==== Given records ====
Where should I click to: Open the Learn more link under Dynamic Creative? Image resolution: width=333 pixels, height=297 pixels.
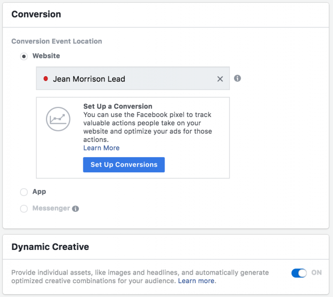point(196,281)
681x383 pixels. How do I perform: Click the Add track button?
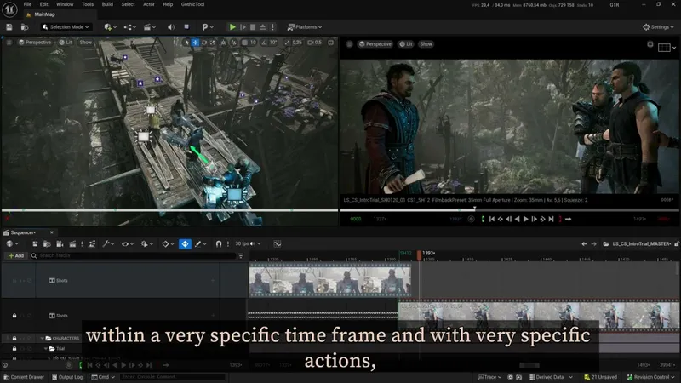point(16,255)
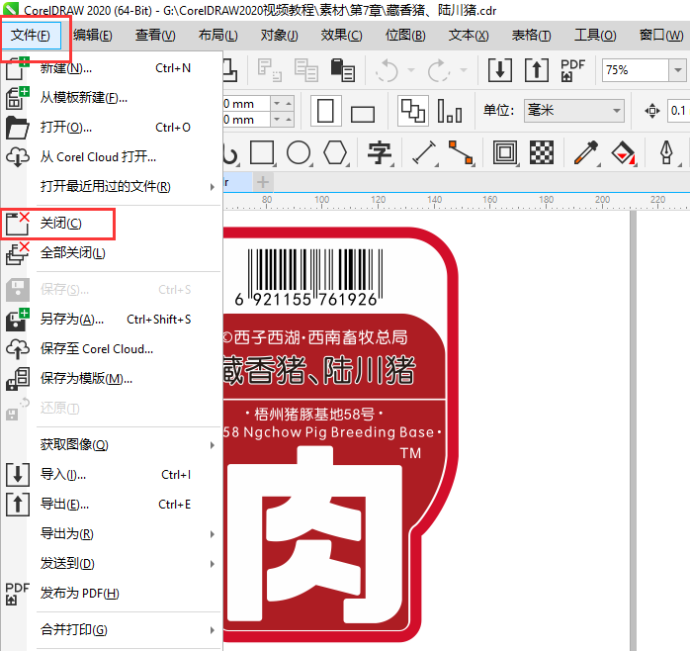Click 关闭(C) in the File menu

point(61,224)
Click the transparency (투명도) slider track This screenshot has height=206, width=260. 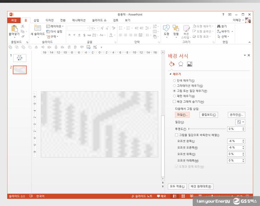coord(207,129)
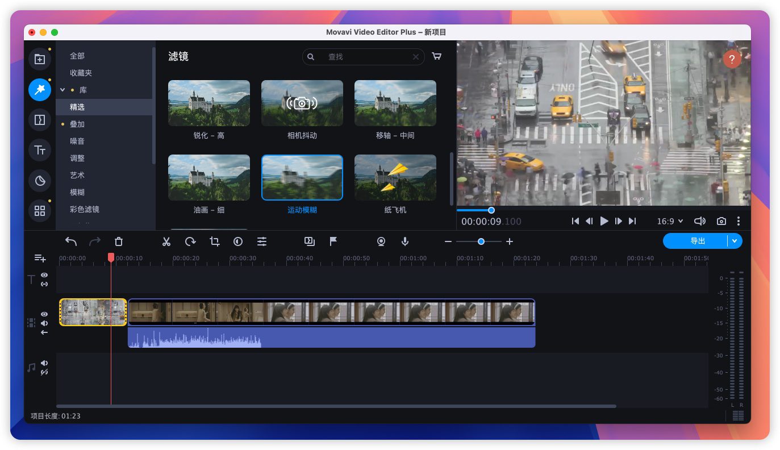The image size is (780, 450).
Task: Open the 16:9 aspect ratio dropdown
Action: [x=670, y=221]
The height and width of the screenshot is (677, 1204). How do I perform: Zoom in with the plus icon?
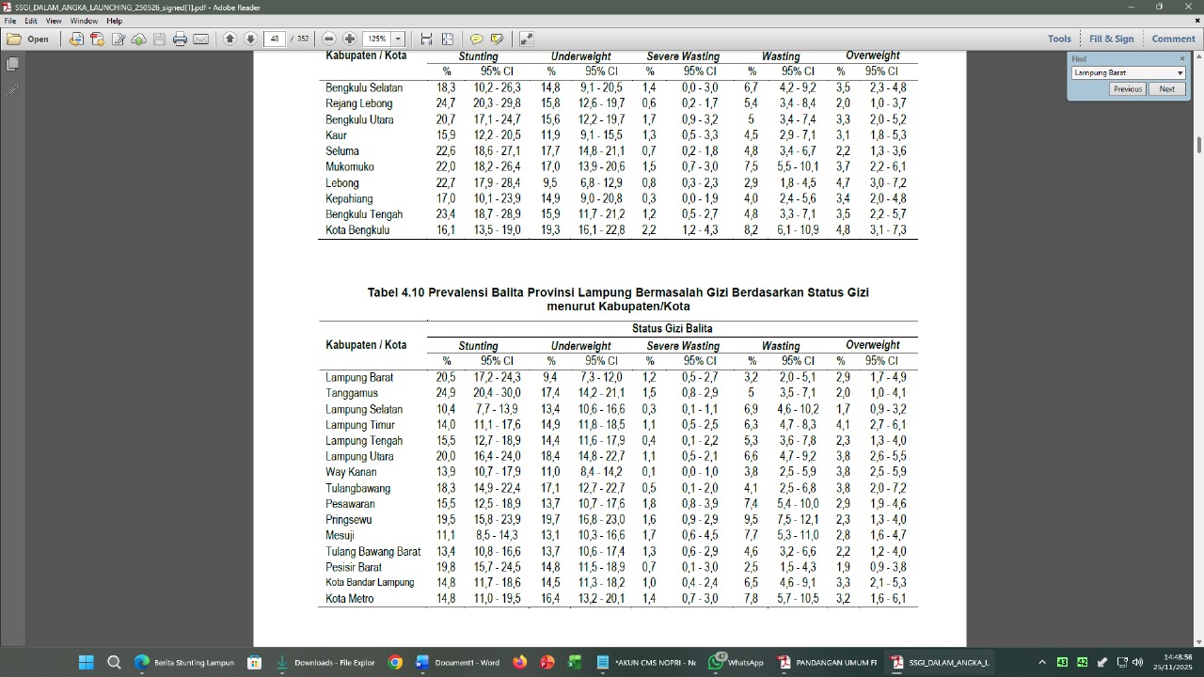(x=350, y=39)
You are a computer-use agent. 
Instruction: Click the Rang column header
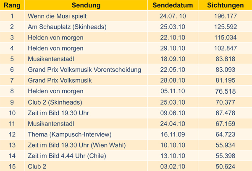[12, 5]
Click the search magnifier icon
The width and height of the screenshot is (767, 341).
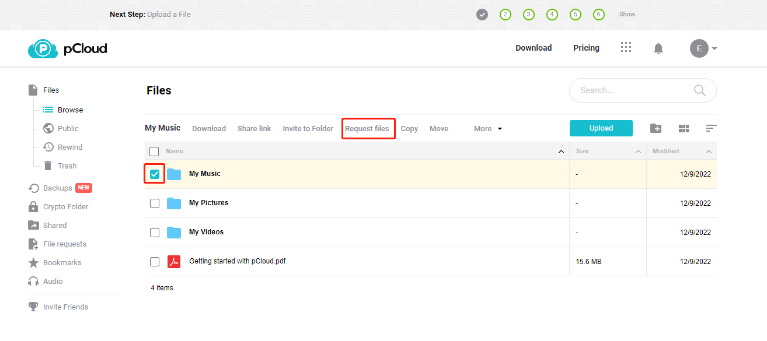click(x=699, y=90)
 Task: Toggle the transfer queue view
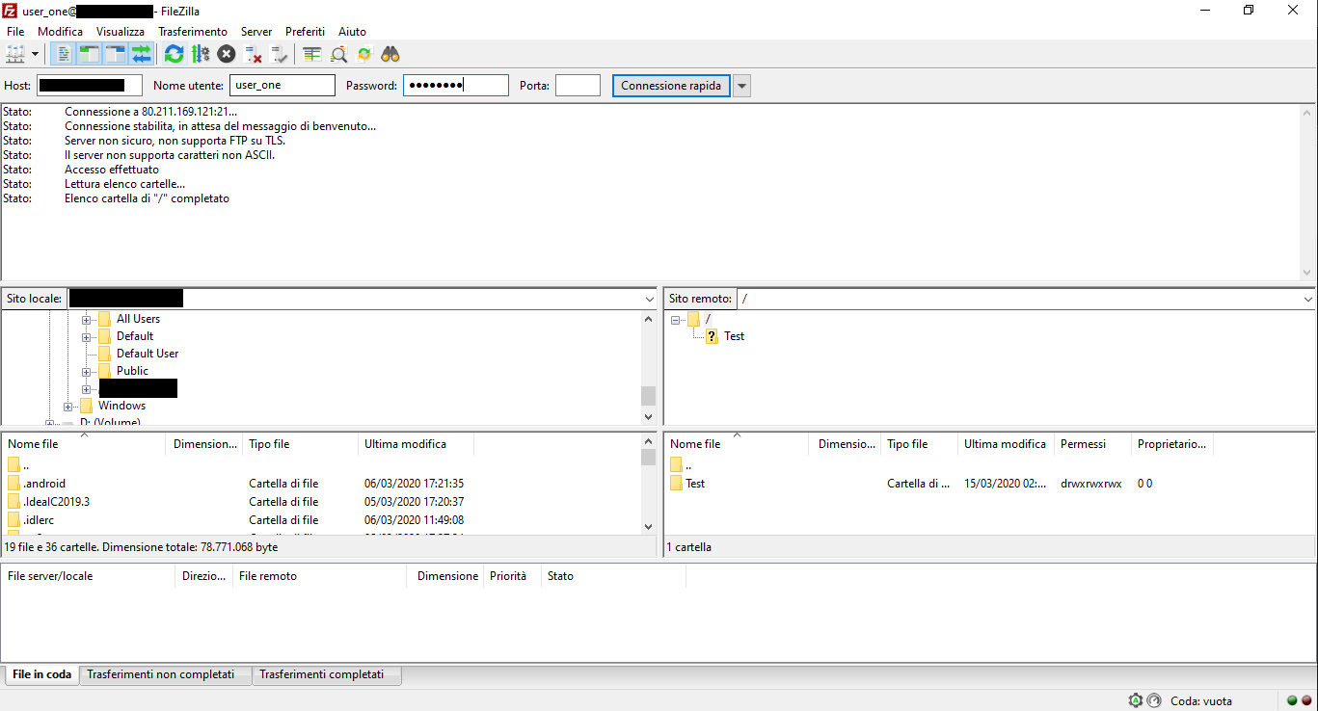141,54
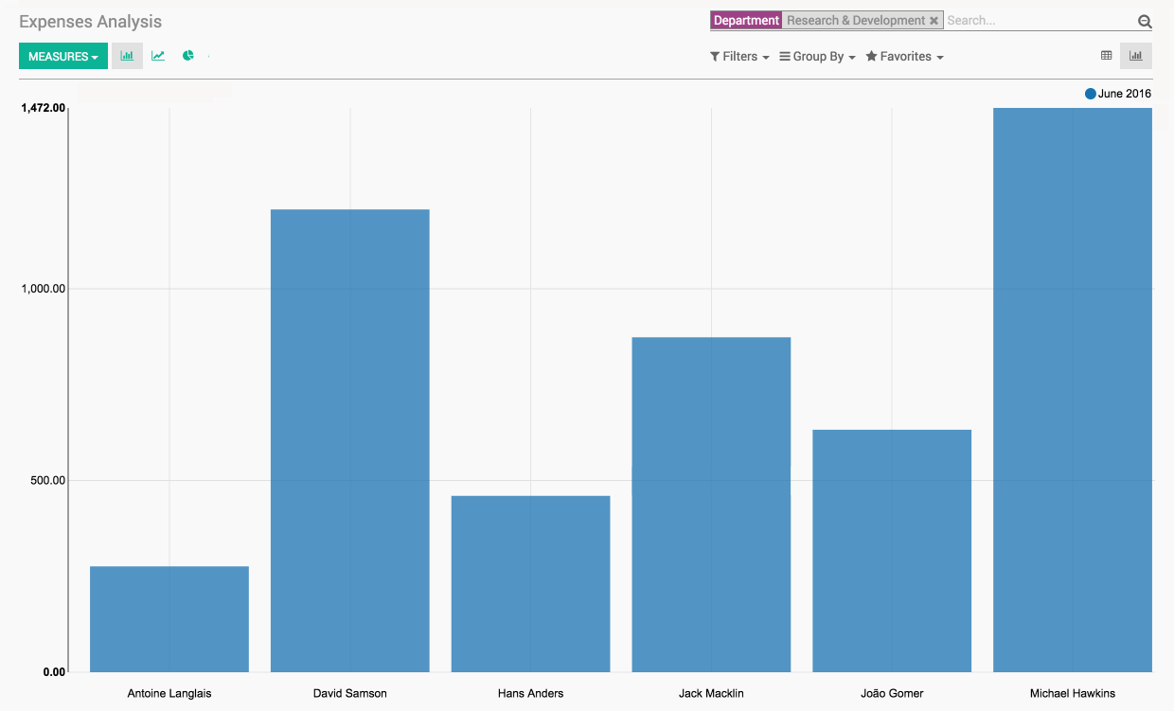Image resolution: width=1174 pixels, height=711 pixels.
Task: Click the João Gomer bar
Action: click(x=892, y=551)
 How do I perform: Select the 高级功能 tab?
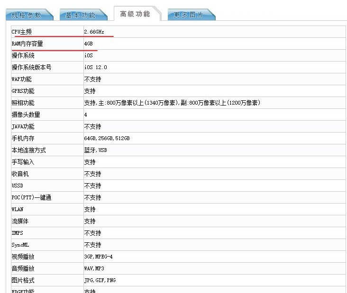[136, 14]
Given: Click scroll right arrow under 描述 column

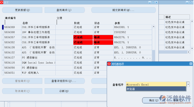Looking at the screenshot, I should pos(189,52).
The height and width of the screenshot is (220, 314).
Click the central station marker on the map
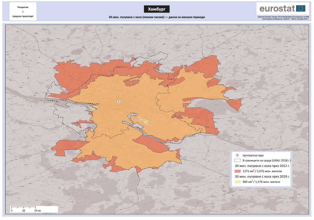[119, 101]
====
* **Try it**
Please write out exactly the lines starting at the one that contains "The height and width of the screenshot is (677, 1204)." and ending with the final line of the entries, both ends included. Do not write out any pictures.

* **Written response**
The height and width of the screenshot is (677, 1204). How do I perform: Zoom in with the plus icon?
(x=350, y=39)
You are a computer-use agent. 
Instruction: Click the Rang column header
[12, 5]
Click the search magnifier icon
The width and height of the screenshot is (767, 341).
click(x=699, y=90)
 Task: Toggle the transfer queue view
141,54
Image resolution: width=1174 pixels, height=711 pixels.
Task: Click the João Gomer bar
Action: click(x=892, y=551)
 How do I perform: Select the 高级功能 tab?
[136, 14]
Given: Click scroll right arrow under 描述 column

Looking at the screenshot, I should pos(189,52).
The height and width of the screenshot is (220, 314).
Click the central station marker on the map
[119, 101]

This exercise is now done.